Who can afford $250,000 for an organ transplant? Practically no one, of course. Who has the strength to make emotional public appeals for money while a loved one lies near death? Some. But should they have to?
Pioneering surgeon Thomas E. Starzl thinks not. He joined the wife of a heart transplant patient this week in testifying before a Senate Finance subcommittee on behalf of legislation to create a taxpayer-financed fund for organ transplants."I can tell you from direct experience that these are desperate ventures which take a frightful psychological toll on families and patients," said Starzl, a professor of surgery at the University of Pittsburgh. He said families are being forced to advertise a dying child or adult in hopes that the public will respond with compassion.
Sherry Clifton of Silver Springs, Md., told the panel that she contacted the United Way, Red Cross, news organizations, and even a professional football team to try to raise the $30,000 deposit on a heart transplant for her husband, Hardie Clifton, in 1984. Finally, a call to the White House got her in touch with a public liaison who got the State of Maryland and other sources to help her pay the bills, which amounted to more than $200,000.
Mrs. Clifton says her husband received his new heart "only because I was strong enough to fight.

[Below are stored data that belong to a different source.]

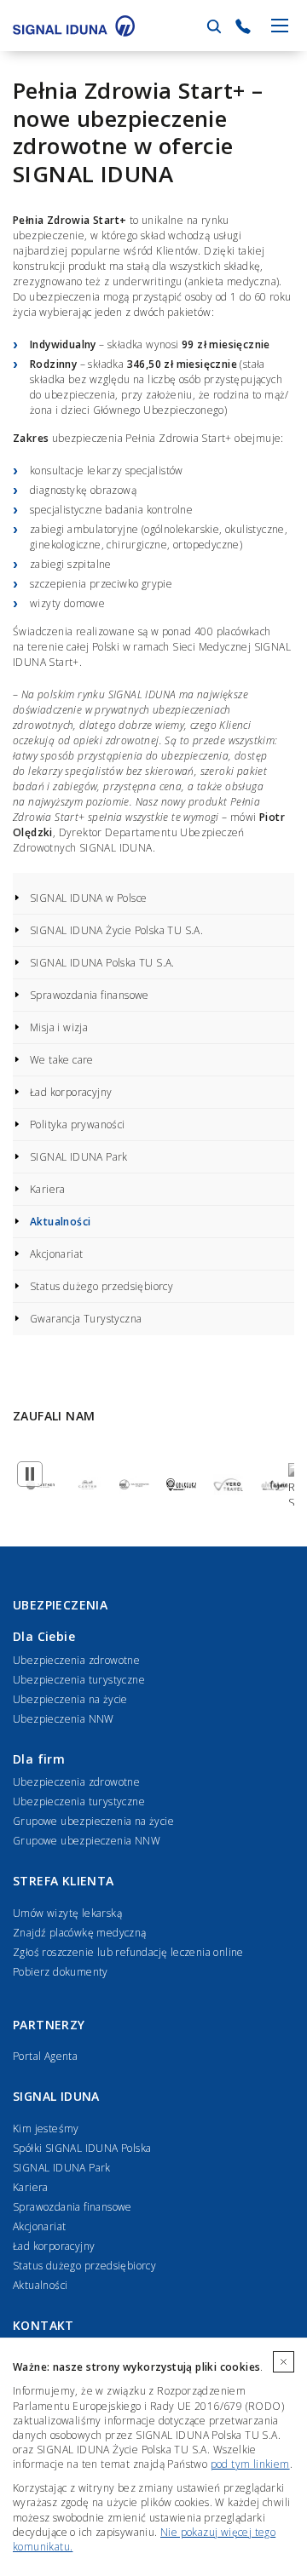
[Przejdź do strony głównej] (74, 25)
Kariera (48, 1189)
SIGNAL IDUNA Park (79, 1157)
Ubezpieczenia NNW (63, 1719)
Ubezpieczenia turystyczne (79, 1679)
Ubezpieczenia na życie (70, 1699)
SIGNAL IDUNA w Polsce (88, 898)
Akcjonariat (56, 1254)
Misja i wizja (59, 1027)
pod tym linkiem (250, 2464)
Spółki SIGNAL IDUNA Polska (82, 2148)
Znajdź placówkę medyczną (80, 1932)
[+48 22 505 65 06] (243, 26)
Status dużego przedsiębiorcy (101, 1286)
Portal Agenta (45, 2056)
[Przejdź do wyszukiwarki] (214, 26)
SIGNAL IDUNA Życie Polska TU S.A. (116, 930)
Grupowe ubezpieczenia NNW (86, 1840)
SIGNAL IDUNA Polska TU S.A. (102, 962)
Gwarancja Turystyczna (86, 1318)
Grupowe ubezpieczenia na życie (93, 1821)
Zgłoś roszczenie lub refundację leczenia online (128, 1952)
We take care (62, 1060)
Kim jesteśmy (46, 2128)
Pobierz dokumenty (60, 1972)
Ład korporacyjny (71, 1092)
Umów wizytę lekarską (67, 1913)
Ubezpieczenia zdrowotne (76, 1660)
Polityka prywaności (77, 1124)
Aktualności (60, 1221)
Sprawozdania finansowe (89, 995)
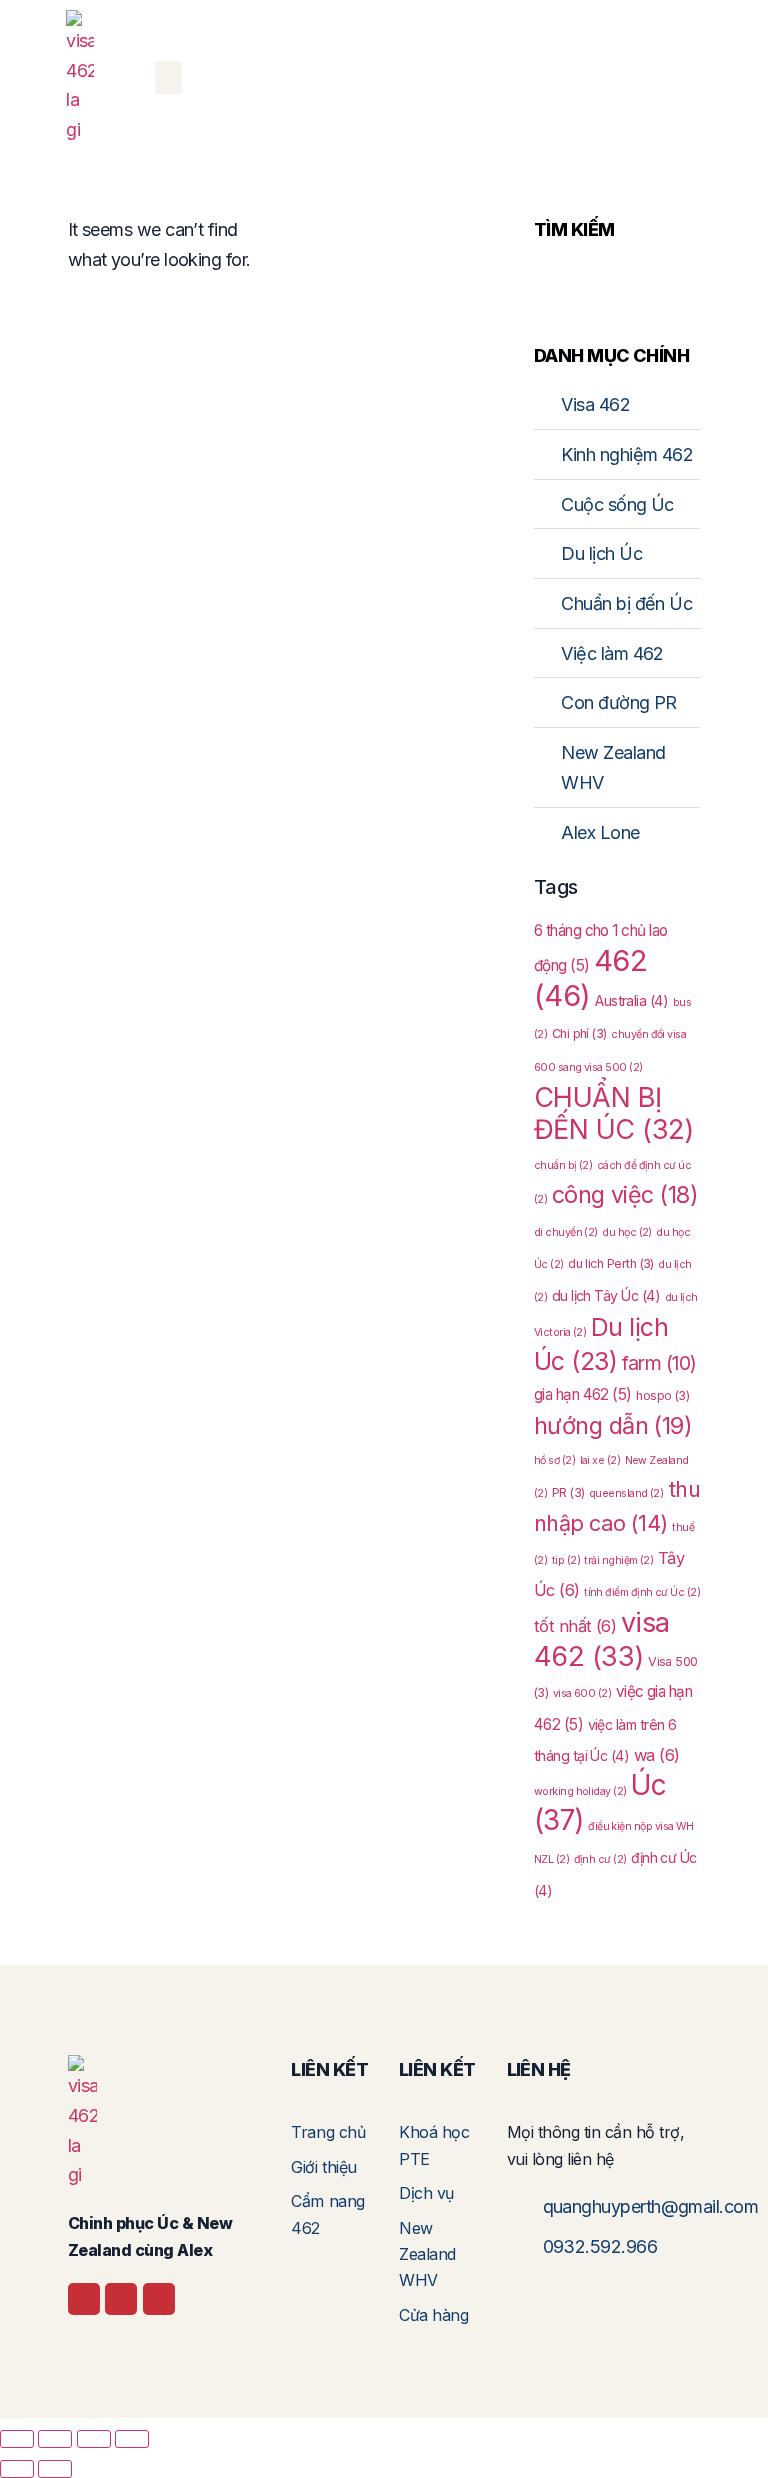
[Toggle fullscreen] (55, 2439)
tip (566, 1560)
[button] (168, 77)
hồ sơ (554, 1460)
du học (627, 1232)
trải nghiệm (618, 1560)
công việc (625, 1195)
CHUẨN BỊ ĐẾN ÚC (614, 1114)
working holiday (580, 1791)
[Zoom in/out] (17, 2439)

Everyone does not have the same strength."
Sen. Dale Bumpers, D-Ark., is sponsoring the transplant legislation. He says it's needed because transplant financing is "a crazy quilt" of insurance coverage.
While Medicare pays for all kidney transplants, its support for other transplants is limited, and coverage varies widely from state to state.
The problem is real, but is the solution advocated by Starzl, Clifton, and Bumpers best in this day of deficits and budget cuts?
Yes, unless you're a firm believer in the survival of the fittest attention-getters.
But even if Congress passes Bumpers' bill, it's likely to be some time before a program is in place. In the meantime, how about establishing a private foundation to ease this financial burden?
It's time to take compassion on the families of transplant patients, too.